These thoughts arrive after a pathetic night of sleep due to Josiah’s cough along with his apparent lack of consideration for his dad’s mental and physical health when asking if I could retrieve a bowl of cereal at the ridiculous 3am hour. Isn’t it reasonable to expect a three-and-a-half year old to share concern over how much quality sleep his dad receives?
These days I'm learning just how hard and humbling parenting actually is. More often than not Josiah and Micah don't instinctually do what we've asked of them. They cry and whine and demand of us and as referenced, at the most inconvenient of times.
After a few years of working with the street community of Denver, the mentally ill, chronically homeless, and addicted much of the same things can be said. Many of those friends of mine cry and whine and demand of me and often it seems they do it most when I'm tired and emotionally and physcially drained. But they - those 'others' - often get a gracious pass from me. They're the poor and we've been told it's good and right to care for the poor.

- RECORDED INFORMATION:
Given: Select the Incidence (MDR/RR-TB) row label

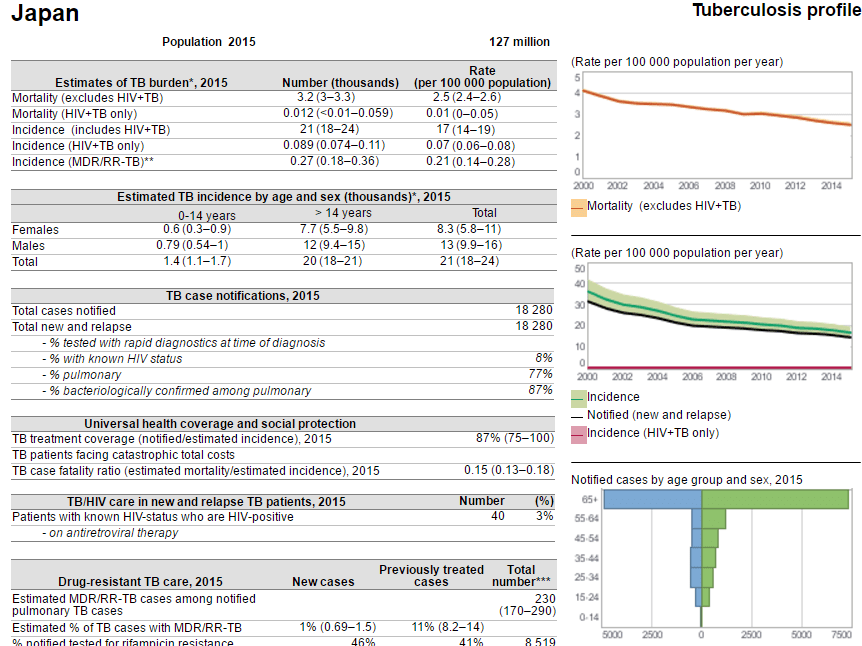Looking at the screenshot, I should [83, 161].
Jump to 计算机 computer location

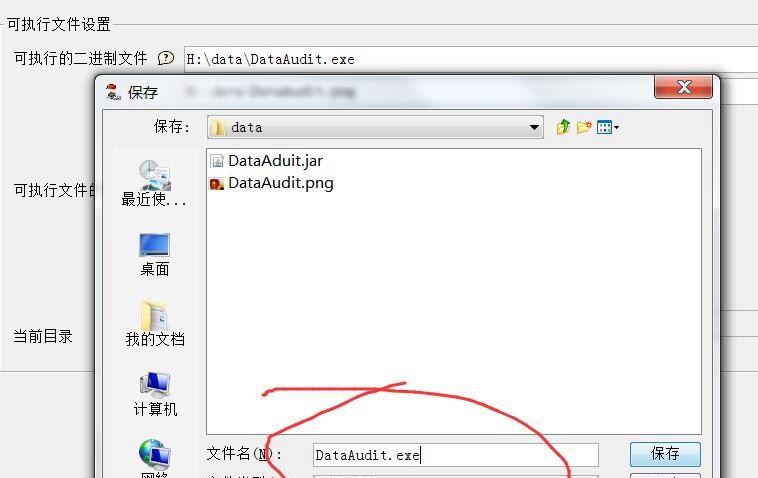155,394
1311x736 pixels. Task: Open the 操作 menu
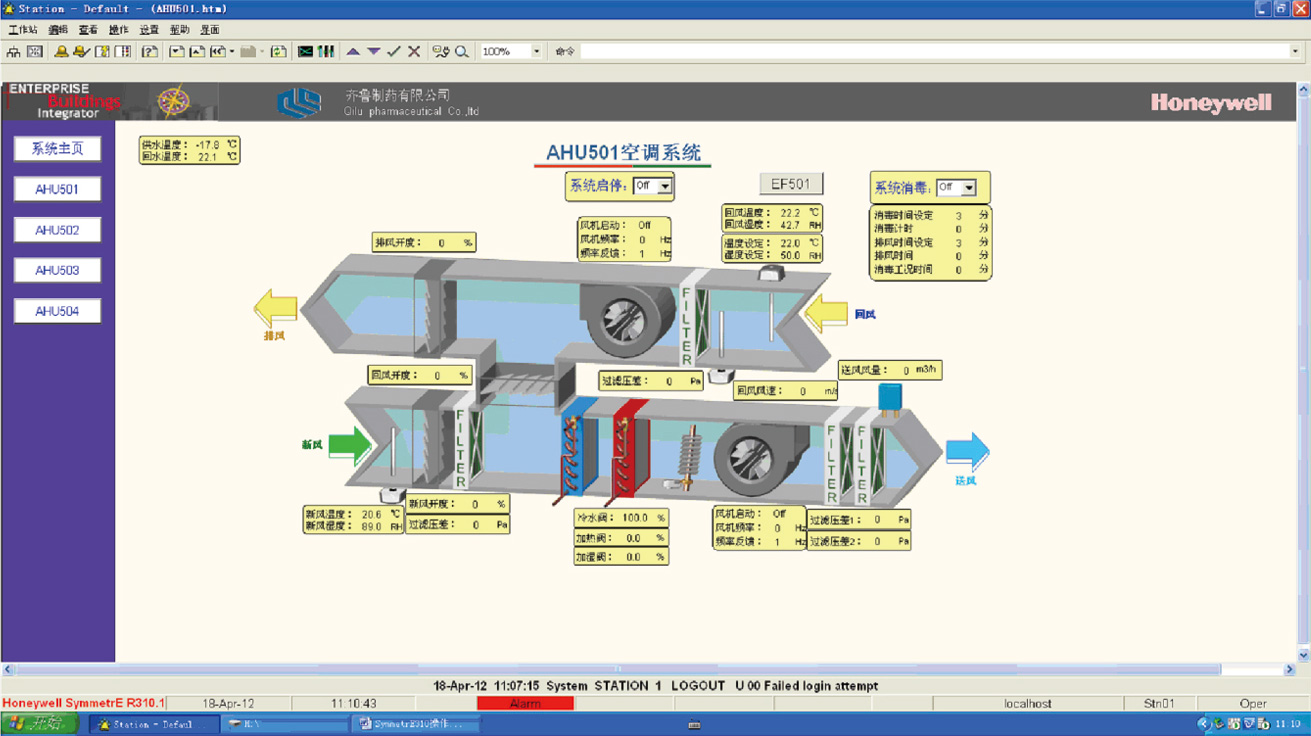(118, 30)
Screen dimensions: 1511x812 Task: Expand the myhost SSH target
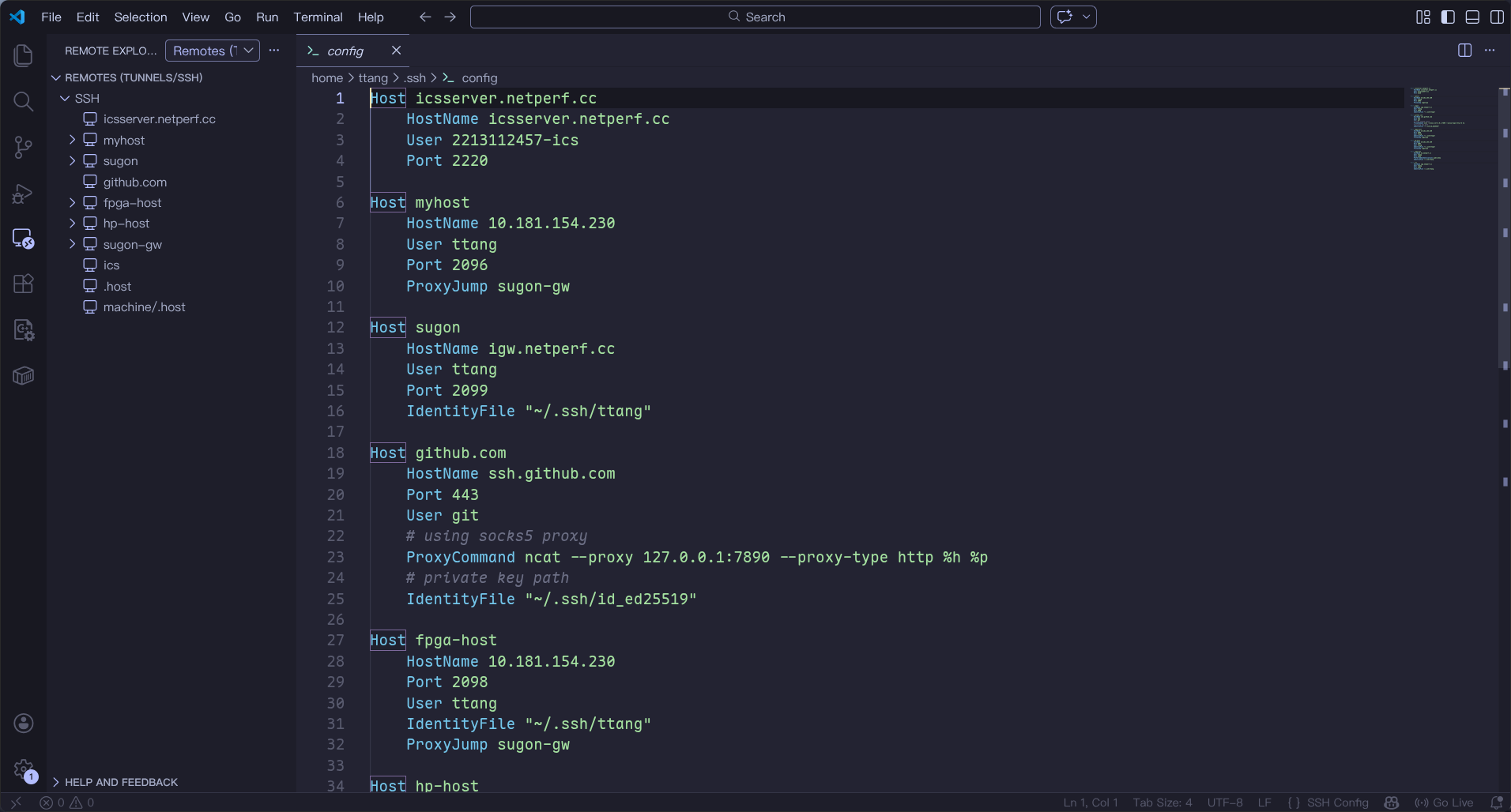click(x=73, y=140)
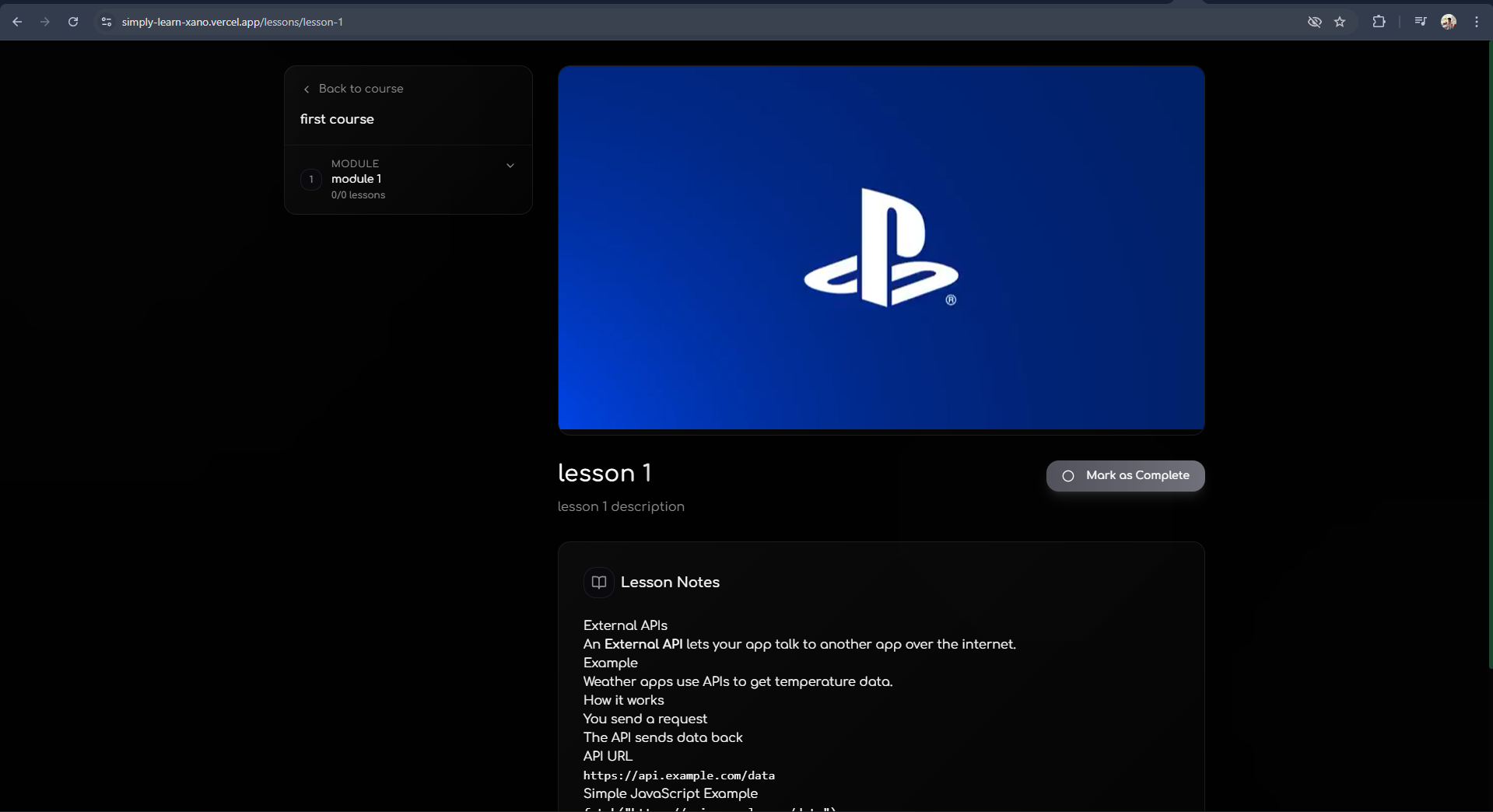Image resolution: width=1493 pixels, height=812 pixels.
Task: Bookmark this page with the star icon
Action: point(1340,22)
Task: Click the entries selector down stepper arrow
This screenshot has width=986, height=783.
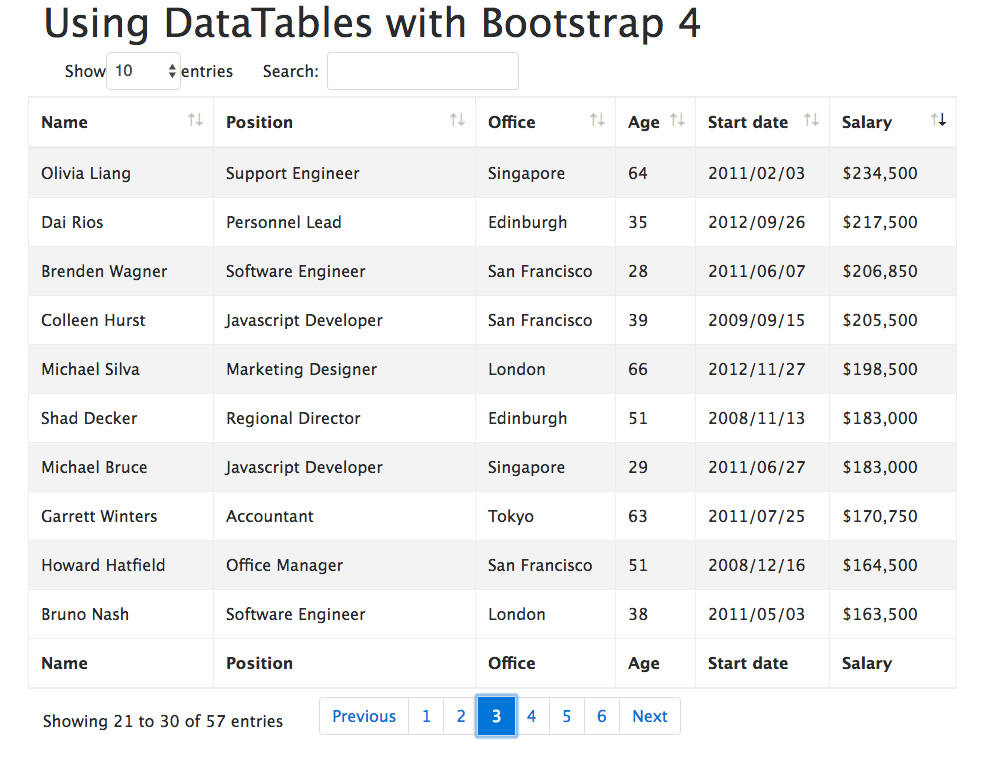Action: 172,76
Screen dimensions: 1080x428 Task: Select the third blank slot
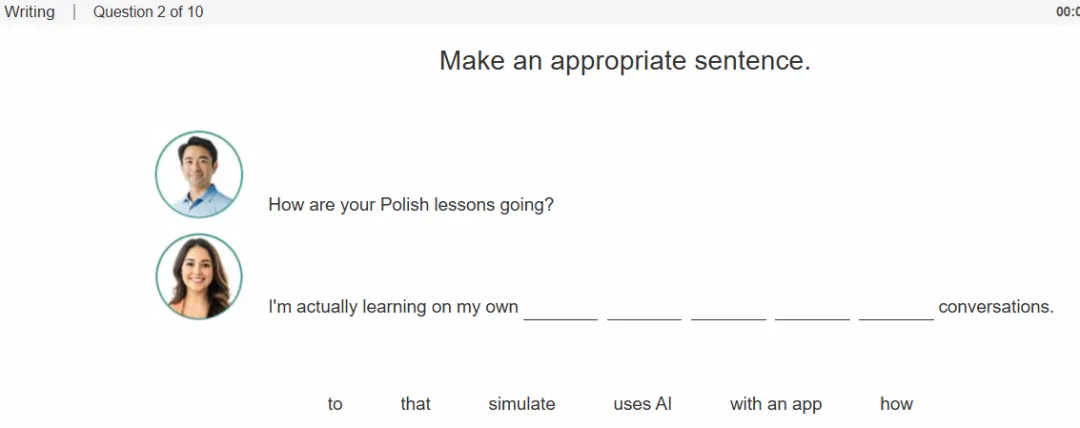729,309
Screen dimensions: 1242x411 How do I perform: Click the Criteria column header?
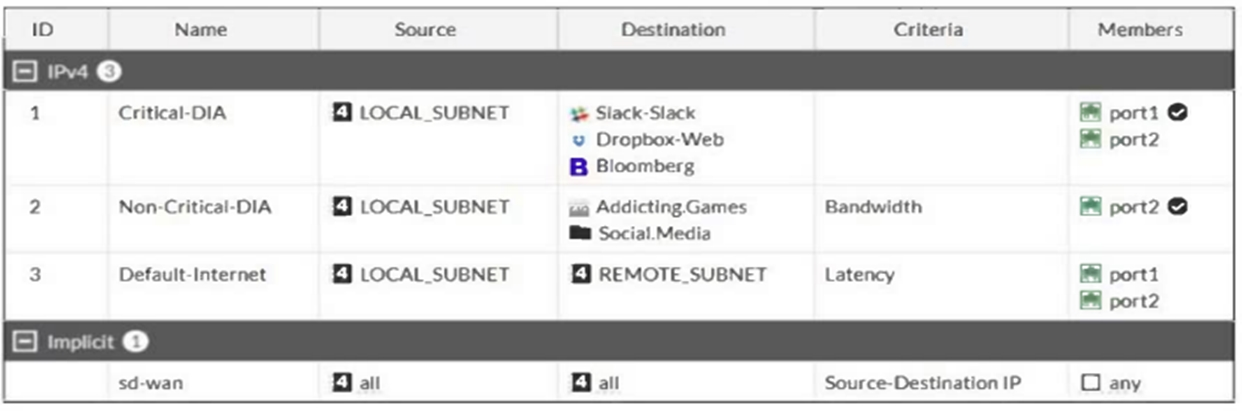click(927, 30)
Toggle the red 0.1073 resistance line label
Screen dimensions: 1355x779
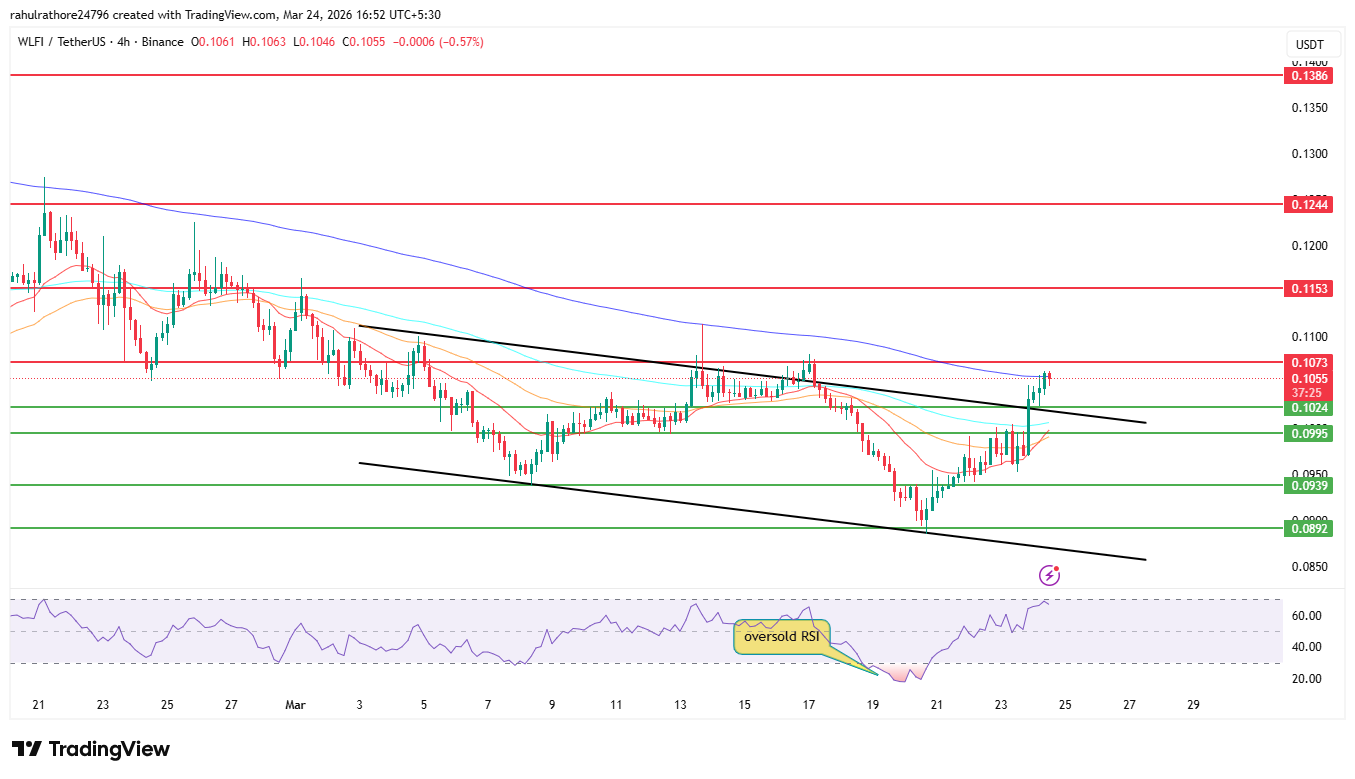(1308, 363)
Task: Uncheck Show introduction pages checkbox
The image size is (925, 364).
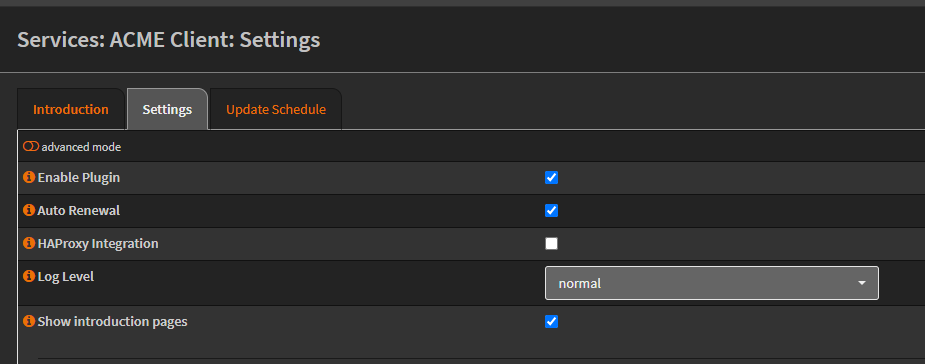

- REQUIREMENT: Copy out the entire reflection on parenting and Denver's street community word for word. Work only from the reflection on parenting, not from the material.

- EXERCISE SOLUTION:
These thoughts arrive after a pathetic night of sleep due to Josiah’s cough along with his apparent lack of consideration for his dad’s mental and physical health when asking if I could retrieve a bowl of cereal at the ridiculous 3am hour. Isn’t it reasonable to expect a three-and-a-half year old to share concern over how much quality sleep his dad receives?
These days I'm learning just how hard and humbling parenting actually is. More often than not Josiah and Micah don't instinctually do what we've asked of them. They cry and whine and demand of us and as referenced, at the most inconvenient of times.
After a few years of working with the street community of Denver, the mentally ill, chronically homeless, and addicted much of the same things can be said. Many of those friends of mine cry and whine and demand of me and often it seems they do it most when I'm tired and emotionally and physcially drained. But they - those 'others' - often get a gracious pass from me. They're the poor and we've been told it's good and right to care for the poor.